* V.F. Corp. announced a deal to buy private workwear manufacturer Williamson-Dickie Manufacturing Co. for $820 million in cash. The deal, slated to close in the fourth quarter, will add brands including Dickies, Workrite, Kodiak, Terra and Walls to the V.F. Corp. portfolio.
* Retail sales in China increased 10.4% year over year to 2.961 trillion yuan in July, according to the National Bureau of Statistics. In the country's rural areas, retail sales expanded 11.7% year over year to 413.6 billion yuan, outpacing the 10.2% growth rate in urban areas, which recorded retail sales of 2.547 trillion yuan. Combining the first seven months of the year, retail sales across the country jumped 10.4% year over year to 20.198 trillion yuan. During that period, online retail sales grew 33.7% to 3.662 trillion yuan.
* Amazon.com Inc. is exploring a food processing technology to produce ready-to-eat meals that do not require refrigeration, Reuters reported. The technology, called microwave-assisted thermal sterilization, or MATS, is able to produce prepared dishes that can be stored and shipped easily. MATS was developed by researchers at Washington State University, where Amazon reportedly sent a team in February to meet with a key developer of the technology. Amazon declined to comment on the matter.

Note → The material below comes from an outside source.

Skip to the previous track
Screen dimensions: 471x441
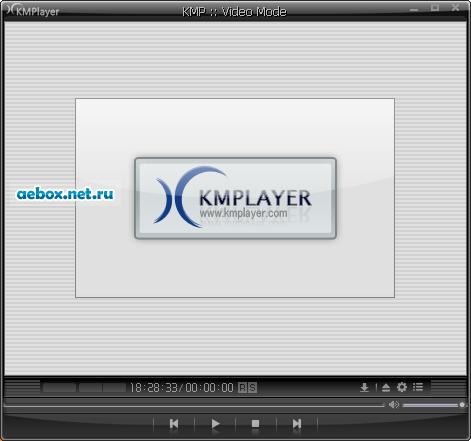pos(174,424)
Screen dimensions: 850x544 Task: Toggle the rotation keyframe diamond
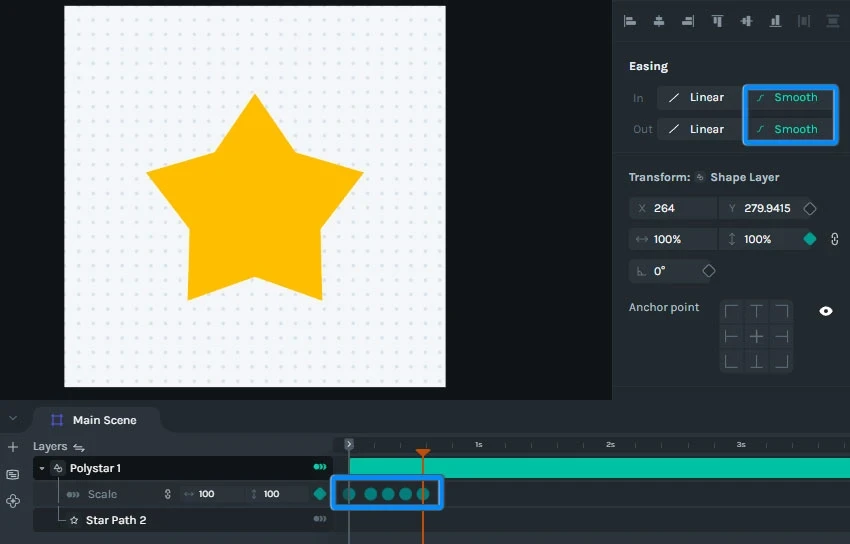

* Japan's Fast Retailing Co. Ltd.-owned Uniqlo brand plans to double its store count in China to 1,000 by 2020 in a bid to meet a sales target of ¥3 trillion, the Nikkei Asian Review reported. Uniqlo, which had 540 outlets across China in May, is reportedly fast-tracking its training process so that it can have enough store managers to support the expansion drive. Fast Retailing's Group Executive Vice President Pan Ning, who handles Uniqlo's China operations, said the company will hasten the pace of Chinese store openings over the next couple of years from the present rate of about 100 new stores per year, according to the report.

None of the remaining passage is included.